(Information supplied begins)

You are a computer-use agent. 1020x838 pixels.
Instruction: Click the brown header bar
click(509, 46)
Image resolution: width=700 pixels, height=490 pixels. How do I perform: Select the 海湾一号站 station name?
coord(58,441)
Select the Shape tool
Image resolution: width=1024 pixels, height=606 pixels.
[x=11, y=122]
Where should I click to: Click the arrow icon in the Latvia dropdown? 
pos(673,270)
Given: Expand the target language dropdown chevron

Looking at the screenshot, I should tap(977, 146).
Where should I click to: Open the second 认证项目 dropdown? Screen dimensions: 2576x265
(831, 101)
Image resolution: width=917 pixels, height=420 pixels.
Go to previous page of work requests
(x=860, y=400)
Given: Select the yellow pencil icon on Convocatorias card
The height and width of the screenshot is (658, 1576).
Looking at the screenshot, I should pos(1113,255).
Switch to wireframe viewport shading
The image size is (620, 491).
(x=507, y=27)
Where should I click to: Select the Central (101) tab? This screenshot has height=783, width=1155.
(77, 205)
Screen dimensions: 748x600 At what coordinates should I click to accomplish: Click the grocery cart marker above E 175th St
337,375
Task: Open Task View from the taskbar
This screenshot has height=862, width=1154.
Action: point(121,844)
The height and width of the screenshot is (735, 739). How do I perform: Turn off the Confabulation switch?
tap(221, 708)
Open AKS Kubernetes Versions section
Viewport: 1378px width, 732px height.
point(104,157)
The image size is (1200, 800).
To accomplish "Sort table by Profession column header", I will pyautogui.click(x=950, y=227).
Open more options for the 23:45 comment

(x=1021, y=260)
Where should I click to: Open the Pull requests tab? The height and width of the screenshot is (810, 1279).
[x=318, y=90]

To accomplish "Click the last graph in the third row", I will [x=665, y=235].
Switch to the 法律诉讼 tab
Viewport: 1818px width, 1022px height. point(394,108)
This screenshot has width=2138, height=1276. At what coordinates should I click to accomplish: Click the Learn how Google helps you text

(Information supplied ends)

What is expected —
The required answer is the exact run of lines above starting at the line with "Given: Select the" and ending at the line with "The image size is (1200, 800).", with both ends present.

Written answer —
Given: Select the yellow pencil icon on Convocatorias card
The height and width of the screenshot is (658, 1576).
Looking at the screenshot, I should pos(1113,255).
Switch to wireframe viewport shading
The image size is (620, 491).
(x=507, y=27)
Where should I click to: Select the Central (101) tab? This screenshot has height=783, width=1155.
(77, 205)
Screen dimensions: 748x600 At what coordinates should I click to accomplish: Click the grocery cart marker above E 175th St
337,375
Task: Open Task View from the taskbar
This screenshot has height=862, width=1154.
Action: point(121,844)
The height and width of the screenshot is (735, 739). How do I perform: Turn off the Confabulation switch?
tap(221, 708)
Open AKS Kubernetes Versions section
Viewport: 1378px width, 732px height.
point(104,157)
The image size is (1200, 800).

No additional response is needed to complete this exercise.